Perziken vinden hun oorsprong in China, waar ze al sinds de begindagen van de Chinese cultuur worden geteeld. Perziken werden beschouwd als de favoriete vrucht van keizers en werden voor het eerst vermeld in Chinese geschriften uit de 10e eeuw. Vanuit China werd de “Perzische appel”, de vertaalde Latijnse naam, door de Perzen (nu Iraniërs) geïntroduceerd bij de Romeinen en later door Alexander de Grote in Europa geïntroduceerd.

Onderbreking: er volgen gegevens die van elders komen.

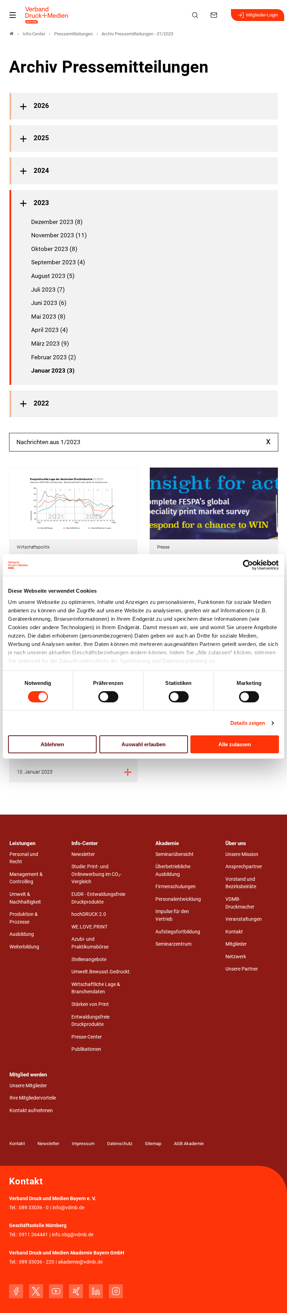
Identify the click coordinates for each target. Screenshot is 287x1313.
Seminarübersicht (174, 854)
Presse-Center (86, 1037)
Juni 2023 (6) (48, 302)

Aan Spaanse ontdekkingsreizigers wordt toegeschreven dat zij de perzik naar Zuid-Amerika hebben gebracht en vervolgens uiteindelijk naar Engeland en Frankrijk, waar het een zeer populaire, maar zeldzame lekkernij werd. Tijdens het bewind van Koningin Victoria werd geschreven dat geen maaltijd compleet was zonder een verse perzik, gepresenteerd in een deftig katoenen servet.
Ten slotte bracht George Minifie, een tuinbouwer uit Engeland, in het begin van de 17e eeuw de eerste perziken naar de kolonies in de Nieuwe Wereld en plantte ze op zijn landgoed in Virginia. Het waren onze vroege Amerikaanse indianenstammen die de perzikboom eigenlijk over ons land verspreidden door zaden mee te nemen en deze te planten terwijl zij door deze Verenigde Staten reisden.
Maar het duurde tot de 19e eeuw voordat de commerciële perzikteelt van start ging in Maryland, Delaware, Georgia en Virginia. Tegenwoordig worden perziken commercieel geteeld in Californië, de staat Washington, South Carolina, Georgia en Missouri.